I set up a Jumpers course that we ran last year.
In analyzing the video from today's practice, I found:
I did a pretty good job of remaining in motion. And for the most part, my body signals were timely. On the other hand, my verbals were almost always late.
The first two times I ran with Belle, I was falling behind by the time she got to #4. Because of this, she is looking back at me, and this draws her attention to the #9/#15 jump. The first time, I was clueless and my late "out" was useless. The second time, I knew it might happen (although I didn't know why) and I was a little more timely in my effort to keep her on course. I also was inadvertently a little less behind her the second time. I was even less far behind on the third effort.

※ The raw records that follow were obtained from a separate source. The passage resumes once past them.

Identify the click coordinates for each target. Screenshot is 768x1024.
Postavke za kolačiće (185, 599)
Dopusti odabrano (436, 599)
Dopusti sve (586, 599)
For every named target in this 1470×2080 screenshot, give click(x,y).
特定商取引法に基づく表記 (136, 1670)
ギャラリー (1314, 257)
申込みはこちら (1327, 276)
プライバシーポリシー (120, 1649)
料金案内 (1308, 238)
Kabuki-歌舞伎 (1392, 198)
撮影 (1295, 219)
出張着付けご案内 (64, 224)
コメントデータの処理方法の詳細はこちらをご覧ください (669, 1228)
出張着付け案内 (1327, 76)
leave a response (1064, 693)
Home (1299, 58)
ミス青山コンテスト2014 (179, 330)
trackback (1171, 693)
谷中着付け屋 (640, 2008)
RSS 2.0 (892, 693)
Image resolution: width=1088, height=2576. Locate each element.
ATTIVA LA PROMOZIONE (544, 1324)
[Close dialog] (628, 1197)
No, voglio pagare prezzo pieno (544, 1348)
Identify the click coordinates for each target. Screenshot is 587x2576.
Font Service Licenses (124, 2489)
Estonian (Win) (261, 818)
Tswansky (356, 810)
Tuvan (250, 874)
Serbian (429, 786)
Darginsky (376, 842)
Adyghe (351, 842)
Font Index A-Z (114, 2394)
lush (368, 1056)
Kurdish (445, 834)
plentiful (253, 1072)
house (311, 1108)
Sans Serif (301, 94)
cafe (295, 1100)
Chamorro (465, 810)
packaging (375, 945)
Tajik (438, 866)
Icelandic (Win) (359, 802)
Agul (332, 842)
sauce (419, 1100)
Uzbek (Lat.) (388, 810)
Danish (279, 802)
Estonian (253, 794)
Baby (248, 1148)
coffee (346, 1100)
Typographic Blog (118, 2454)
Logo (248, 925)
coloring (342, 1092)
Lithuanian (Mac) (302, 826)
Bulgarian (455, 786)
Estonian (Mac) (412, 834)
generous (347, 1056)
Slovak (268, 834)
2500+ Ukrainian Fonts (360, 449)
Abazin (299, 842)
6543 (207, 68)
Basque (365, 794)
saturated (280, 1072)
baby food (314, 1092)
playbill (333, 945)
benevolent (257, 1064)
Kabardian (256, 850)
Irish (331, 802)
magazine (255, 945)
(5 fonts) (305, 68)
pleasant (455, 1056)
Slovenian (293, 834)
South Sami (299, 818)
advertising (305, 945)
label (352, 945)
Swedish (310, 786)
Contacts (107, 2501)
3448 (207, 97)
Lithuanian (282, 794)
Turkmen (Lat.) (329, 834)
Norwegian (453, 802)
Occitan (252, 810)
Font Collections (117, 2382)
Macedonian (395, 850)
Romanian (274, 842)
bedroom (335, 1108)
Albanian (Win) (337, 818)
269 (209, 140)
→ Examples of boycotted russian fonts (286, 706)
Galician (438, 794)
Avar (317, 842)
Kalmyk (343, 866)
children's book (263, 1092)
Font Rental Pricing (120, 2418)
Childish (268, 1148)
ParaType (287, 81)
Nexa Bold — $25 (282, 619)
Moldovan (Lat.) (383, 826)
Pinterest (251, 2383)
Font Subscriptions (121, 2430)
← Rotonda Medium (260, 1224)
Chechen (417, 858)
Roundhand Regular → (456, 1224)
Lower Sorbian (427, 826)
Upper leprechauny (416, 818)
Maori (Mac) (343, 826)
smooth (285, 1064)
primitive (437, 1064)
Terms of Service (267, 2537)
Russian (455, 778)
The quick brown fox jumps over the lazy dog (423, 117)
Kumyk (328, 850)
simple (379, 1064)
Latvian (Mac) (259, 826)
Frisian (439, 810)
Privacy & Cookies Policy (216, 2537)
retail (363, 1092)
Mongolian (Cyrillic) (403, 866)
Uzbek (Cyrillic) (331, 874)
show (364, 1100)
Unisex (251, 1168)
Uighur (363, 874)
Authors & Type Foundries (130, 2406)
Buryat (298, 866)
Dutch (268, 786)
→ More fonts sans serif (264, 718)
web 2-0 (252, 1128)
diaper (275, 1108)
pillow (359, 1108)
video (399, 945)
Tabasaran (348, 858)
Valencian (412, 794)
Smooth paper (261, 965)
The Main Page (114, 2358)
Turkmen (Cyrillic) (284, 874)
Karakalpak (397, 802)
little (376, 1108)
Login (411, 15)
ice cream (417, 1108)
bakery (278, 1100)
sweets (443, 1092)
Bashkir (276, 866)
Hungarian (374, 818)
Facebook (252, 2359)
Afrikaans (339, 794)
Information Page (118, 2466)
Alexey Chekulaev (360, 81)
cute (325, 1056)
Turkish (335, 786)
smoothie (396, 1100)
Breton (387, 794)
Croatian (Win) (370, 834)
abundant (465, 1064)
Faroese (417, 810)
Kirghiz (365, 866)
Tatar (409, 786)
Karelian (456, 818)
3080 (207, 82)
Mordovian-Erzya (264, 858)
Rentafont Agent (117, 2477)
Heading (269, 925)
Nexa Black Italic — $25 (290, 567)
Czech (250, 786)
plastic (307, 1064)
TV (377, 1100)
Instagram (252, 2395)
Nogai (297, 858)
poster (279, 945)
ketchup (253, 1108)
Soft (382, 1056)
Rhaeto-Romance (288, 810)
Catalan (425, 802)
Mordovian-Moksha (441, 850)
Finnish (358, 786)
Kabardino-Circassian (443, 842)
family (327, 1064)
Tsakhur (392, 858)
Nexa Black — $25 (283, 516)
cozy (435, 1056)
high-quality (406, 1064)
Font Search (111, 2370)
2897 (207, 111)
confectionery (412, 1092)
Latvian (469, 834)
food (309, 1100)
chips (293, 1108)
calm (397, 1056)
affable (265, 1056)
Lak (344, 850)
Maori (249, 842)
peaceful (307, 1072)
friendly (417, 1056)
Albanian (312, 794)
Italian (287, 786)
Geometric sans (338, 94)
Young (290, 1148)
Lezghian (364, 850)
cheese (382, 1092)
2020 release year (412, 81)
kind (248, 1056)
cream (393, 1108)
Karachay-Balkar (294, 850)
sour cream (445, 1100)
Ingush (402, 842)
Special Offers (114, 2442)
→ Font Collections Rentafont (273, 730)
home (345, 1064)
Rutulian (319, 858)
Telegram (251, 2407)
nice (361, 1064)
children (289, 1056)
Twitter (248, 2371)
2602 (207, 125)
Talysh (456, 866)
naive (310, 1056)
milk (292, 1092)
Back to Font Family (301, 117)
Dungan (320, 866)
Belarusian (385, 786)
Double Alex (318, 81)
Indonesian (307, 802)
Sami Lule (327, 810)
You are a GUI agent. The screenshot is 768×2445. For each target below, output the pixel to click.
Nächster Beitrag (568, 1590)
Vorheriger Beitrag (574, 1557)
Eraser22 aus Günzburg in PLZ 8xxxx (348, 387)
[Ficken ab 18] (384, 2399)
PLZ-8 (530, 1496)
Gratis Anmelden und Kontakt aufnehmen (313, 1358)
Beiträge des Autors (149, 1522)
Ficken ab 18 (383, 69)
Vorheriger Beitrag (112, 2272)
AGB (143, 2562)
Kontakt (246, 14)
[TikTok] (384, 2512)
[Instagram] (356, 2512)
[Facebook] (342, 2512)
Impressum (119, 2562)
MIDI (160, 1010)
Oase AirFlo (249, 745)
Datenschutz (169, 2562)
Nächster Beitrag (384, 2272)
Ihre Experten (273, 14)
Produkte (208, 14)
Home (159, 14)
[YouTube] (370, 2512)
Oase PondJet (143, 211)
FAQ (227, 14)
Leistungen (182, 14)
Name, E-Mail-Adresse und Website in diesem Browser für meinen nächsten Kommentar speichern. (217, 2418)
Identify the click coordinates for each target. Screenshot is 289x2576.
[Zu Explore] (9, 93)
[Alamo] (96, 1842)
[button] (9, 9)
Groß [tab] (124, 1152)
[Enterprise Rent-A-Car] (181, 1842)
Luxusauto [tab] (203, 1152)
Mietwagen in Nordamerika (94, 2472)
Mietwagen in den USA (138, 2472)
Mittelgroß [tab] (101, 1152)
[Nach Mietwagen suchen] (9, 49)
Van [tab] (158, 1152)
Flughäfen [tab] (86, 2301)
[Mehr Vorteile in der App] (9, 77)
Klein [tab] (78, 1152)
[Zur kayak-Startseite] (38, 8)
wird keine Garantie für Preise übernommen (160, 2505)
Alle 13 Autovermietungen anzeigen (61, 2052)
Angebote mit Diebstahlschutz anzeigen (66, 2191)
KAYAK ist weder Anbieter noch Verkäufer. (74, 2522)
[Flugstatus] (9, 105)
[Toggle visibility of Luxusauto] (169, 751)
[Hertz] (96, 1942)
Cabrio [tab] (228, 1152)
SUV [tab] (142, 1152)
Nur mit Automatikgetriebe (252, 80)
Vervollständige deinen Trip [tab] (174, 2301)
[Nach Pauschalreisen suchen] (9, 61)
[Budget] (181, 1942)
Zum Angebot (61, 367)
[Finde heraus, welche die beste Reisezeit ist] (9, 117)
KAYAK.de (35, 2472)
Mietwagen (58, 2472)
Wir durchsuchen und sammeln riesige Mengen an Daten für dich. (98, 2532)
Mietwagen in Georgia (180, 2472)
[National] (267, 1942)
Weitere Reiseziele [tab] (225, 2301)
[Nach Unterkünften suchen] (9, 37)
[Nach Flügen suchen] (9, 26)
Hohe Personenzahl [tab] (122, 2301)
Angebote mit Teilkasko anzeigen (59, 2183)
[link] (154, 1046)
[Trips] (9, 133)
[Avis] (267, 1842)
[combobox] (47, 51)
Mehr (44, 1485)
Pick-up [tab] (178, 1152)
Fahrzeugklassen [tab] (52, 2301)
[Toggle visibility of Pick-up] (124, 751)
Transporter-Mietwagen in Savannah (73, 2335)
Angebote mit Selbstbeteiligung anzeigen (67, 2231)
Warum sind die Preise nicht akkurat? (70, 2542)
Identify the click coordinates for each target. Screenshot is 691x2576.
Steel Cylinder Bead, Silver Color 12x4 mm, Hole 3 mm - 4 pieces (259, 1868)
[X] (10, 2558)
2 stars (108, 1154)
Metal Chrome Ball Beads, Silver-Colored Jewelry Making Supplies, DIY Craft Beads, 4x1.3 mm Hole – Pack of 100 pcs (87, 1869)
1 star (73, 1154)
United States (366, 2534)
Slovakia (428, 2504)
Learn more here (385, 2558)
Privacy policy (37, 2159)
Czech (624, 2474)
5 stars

When I was running with Belle, I really liked the slingshot start I used the second and third times much better. However, in looking at the video, I found Belle curled back toward me both times. I also noticed that by the time she enters the tunnel I am no longer moving so I will have room to drive forward when Belle exits the tunnel. I'll try the slingshot start again and try to keep moving and see if she will drive straight to the first jump.
I ran Dusty from behind the red line on the course map. Any run with Dusty that is silent and without spins is a huge success, so I was really pleased with him and with myself. The only spot where I was late signaling was for the turn from #11 to #12. And apparently, I was within Dusty's guidelines since he neither barked nor spun. However, as with Belle, my verbals were uniformly late.
I decided my late signals would be more of an issue if the dogs were actually jumping, so we went out and tried the course again with the bars up. Dusty and I did nearly as well with the bars in place, but Belle and I still had some bobbles. I look forward to running this course in reverse tomorrow.